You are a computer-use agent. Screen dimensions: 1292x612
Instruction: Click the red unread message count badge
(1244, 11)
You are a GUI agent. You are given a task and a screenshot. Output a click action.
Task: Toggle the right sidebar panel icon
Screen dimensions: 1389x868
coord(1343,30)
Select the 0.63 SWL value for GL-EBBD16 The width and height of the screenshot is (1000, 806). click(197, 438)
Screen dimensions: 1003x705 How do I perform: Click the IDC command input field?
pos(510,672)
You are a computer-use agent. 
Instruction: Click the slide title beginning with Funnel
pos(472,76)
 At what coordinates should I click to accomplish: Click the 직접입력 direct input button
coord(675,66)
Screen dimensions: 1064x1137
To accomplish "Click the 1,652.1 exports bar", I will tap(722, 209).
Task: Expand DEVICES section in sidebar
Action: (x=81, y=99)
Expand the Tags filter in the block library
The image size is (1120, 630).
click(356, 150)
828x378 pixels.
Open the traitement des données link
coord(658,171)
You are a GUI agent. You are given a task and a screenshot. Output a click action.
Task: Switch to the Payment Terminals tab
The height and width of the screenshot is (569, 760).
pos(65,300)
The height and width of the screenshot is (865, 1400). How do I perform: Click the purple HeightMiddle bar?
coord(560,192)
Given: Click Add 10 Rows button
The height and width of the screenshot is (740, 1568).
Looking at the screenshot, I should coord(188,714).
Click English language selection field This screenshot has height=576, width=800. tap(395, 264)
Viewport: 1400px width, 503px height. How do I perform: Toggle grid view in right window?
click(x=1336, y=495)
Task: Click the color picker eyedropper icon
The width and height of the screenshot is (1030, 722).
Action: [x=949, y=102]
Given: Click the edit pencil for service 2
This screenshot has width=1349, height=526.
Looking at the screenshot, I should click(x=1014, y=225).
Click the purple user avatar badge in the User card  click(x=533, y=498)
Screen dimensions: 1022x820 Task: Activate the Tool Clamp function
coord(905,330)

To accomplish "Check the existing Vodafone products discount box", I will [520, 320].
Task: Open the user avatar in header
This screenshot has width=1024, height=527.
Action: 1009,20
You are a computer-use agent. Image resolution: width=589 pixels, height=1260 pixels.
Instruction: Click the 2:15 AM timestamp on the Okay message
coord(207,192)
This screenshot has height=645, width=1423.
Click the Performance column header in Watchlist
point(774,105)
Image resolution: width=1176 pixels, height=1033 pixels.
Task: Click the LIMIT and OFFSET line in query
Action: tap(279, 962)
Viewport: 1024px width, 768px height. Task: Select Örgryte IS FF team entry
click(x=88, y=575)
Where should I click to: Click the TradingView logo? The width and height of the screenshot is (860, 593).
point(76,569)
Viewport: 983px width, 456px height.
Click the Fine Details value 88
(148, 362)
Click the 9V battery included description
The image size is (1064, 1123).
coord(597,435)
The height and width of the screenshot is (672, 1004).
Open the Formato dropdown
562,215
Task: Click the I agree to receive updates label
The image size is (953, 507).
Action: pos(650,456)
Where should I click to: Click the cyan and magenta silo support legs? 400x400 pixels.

* _ABOUT THIS EXERCISE_
Pull each line holding "user" out of the listing.

* _ANSWER SECTION_
Click the purple user avatar badge in the User card  click(x=533, y=498)
Task: Open the user avatar in header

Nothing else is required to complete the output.